Aiming for Courses That Contributeto Our Community and Future

研究への取り組み

当教室の研究活動は、患者さんが最新の分子標的薬の恩恵を最大限に、そして安全に享受できるよう、最適な医療の実現に貢献することを主眼としています。特に、高齢化が急速に進む昨今、悪性腫瘍や感染症といった合併症のリスク管理は必須の課題です。

臨床課題に基づくトランスレーショナルリサーチの推進

川崎医科大学および関連施設の関節リウマチ患者コホートであるSETOUCHI-RAレジストリの診療情報をデータベースとして活用し、治療薬の選択や中止リスク、副作用・合併症の解析といった臨床研究を推進しています。
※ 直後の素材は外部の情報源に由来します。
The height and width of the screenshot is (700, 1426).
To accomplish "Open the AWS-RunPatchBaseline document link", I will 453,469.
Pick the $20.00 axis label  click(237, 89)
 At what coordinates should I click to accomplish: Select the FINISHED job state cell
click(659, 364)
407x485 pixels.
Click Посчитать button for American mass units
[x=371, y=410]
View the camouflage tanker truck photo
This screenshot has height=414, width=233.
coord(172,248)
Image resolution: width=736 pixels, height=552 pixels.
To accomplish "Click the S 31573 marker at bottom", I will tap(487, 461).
臨床と基礎の連携(Clinical-question driven research)を強化し、分子標的薬使用中の患者さんの生体防御免疫監視機構の解析注力しています。具体的には、NK細胞活性や各種免疫細胞の遺伝子発現などを解析し、各分子標的薬のリスクとベネフィットのバランスを可視化することを目指しています。この成果を活かし、高齢患者における悪性腫瘍・感染症の回避を目的とした分子標的薬のスイッチングに関する前向き研究も計画しています。

難治性疾患の「治癒」を目指す基礎研究

現在、リウマチ・膠原病領域では「治癒」が難しいとされていますが、当教室ではこの根本的な原因の解明を目指しています。
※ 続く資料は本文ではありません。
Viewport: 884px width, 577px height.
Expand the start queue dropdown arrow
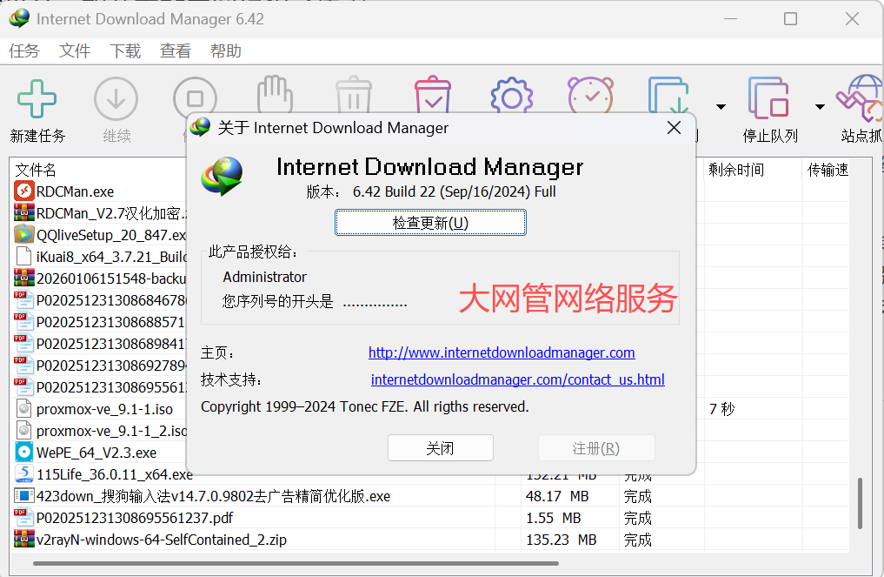720,105
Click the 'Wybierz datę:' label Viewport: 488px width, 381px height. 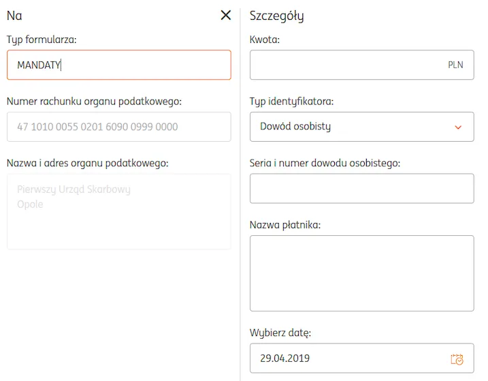[280, 333]
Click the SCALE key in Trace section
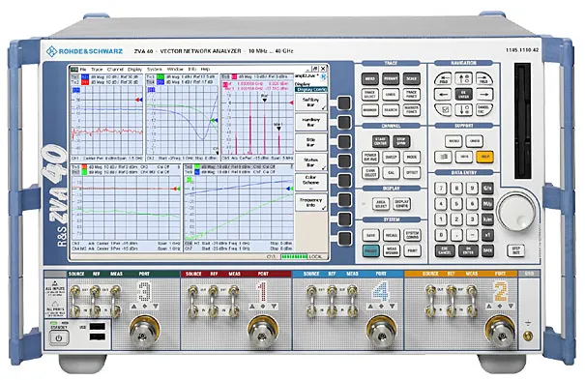Viewport: 585px width, 380px height. (412, 78)
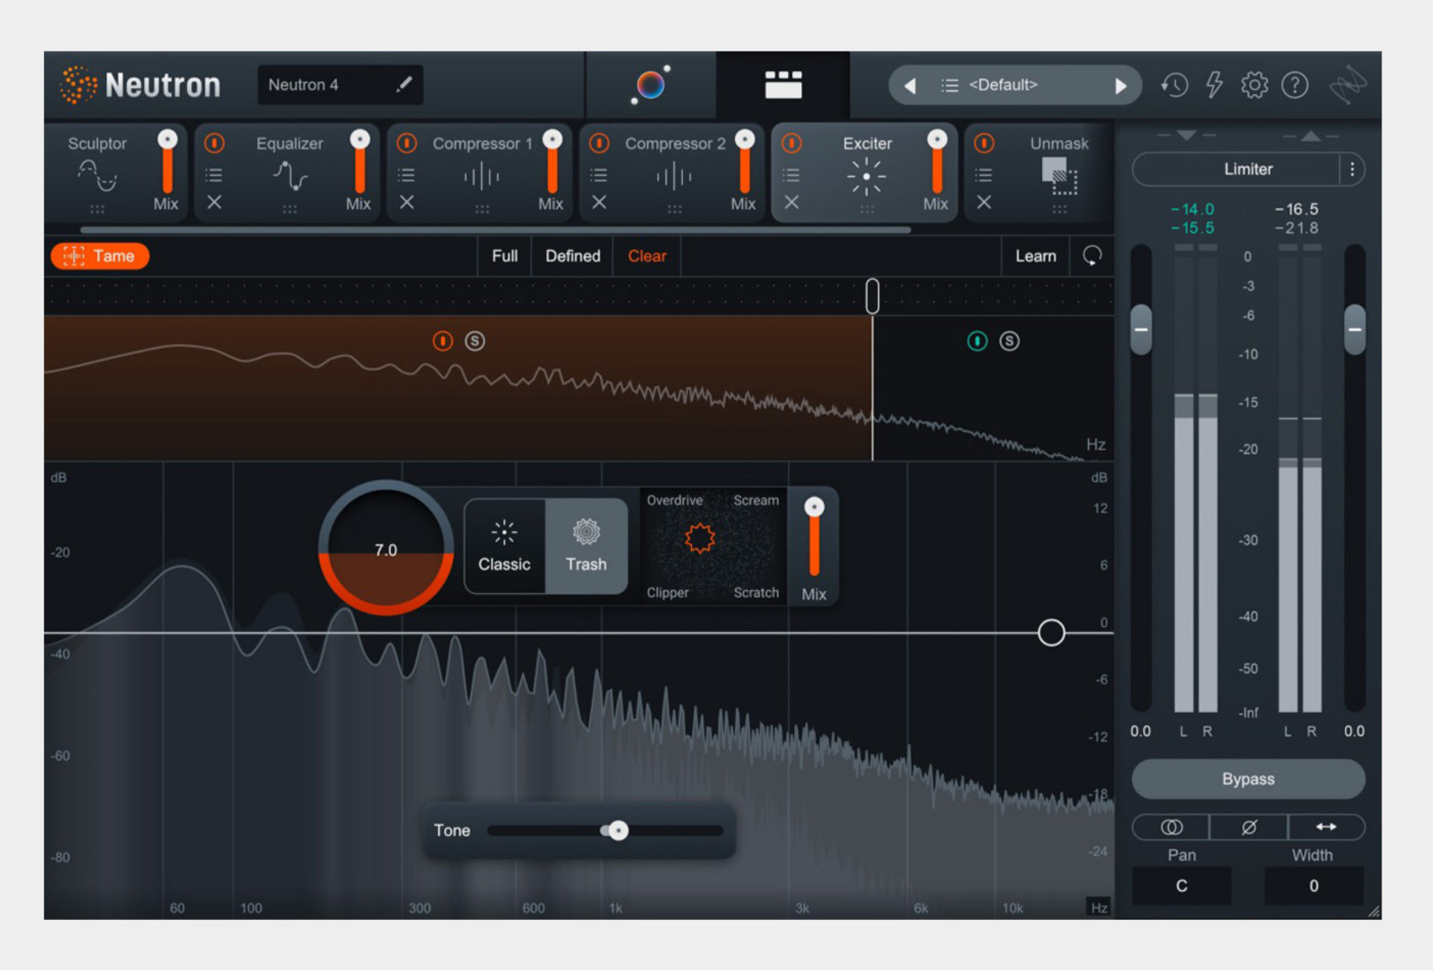This screenshot has height=970, width=1433.
Task: Power off the Exciter module
Action: point(791,143)
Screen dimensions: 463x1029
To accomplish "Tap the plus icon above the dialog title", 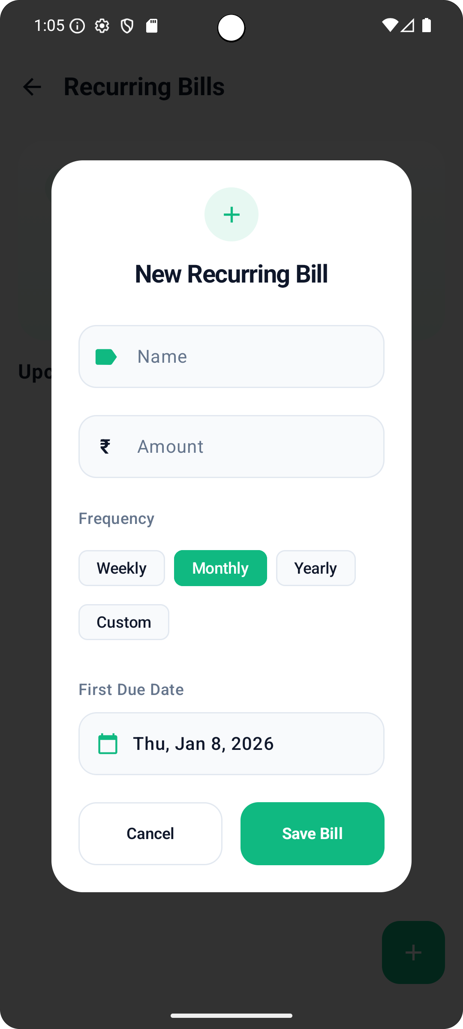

特に、治療抵抗性の関節リウマチや根本的な治療薬がない全身性強皮症といった慢性化・難治化のプロセスを、エピジェネティクス(後天的な遺伝子発現の修飾)の観点から解明することに注力しています。DNAメチル化異常の誘導メカニズム解明や、セルフリーDNAを用いたバイオマーカー探索といった研究を進めており、得られた成果は創薬や個別化医療への展開を視野に入れています。